▼

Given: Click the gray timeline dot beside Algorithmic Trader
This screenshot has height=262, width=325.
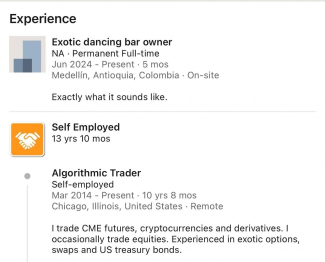Looking at the screenshot, I should point(28,176).
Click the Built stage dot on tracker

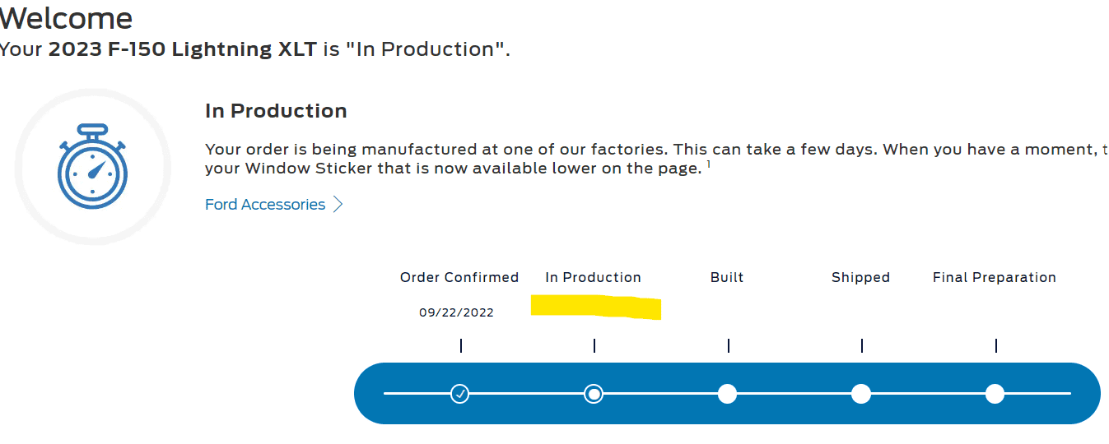tap(727, 394)
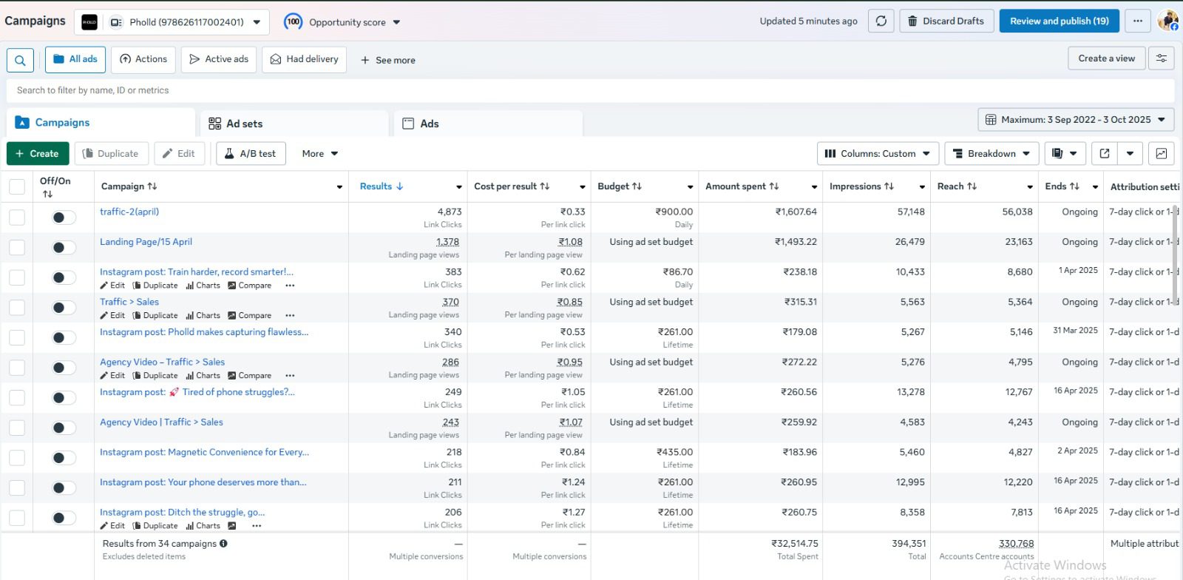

▲

INSTRUCTIONS FOR THE TASK: All of the entries above need to be transcribed exactly, except for the pictures.

TASK ANSWER:
Given: Click the gray timeline dot beside Algorithmic Trader
This screenshot has height=262, width=325.
Looking at the screenshot, I should point(28,176).
Click the Built stage dot on tracker

tap(727, 394)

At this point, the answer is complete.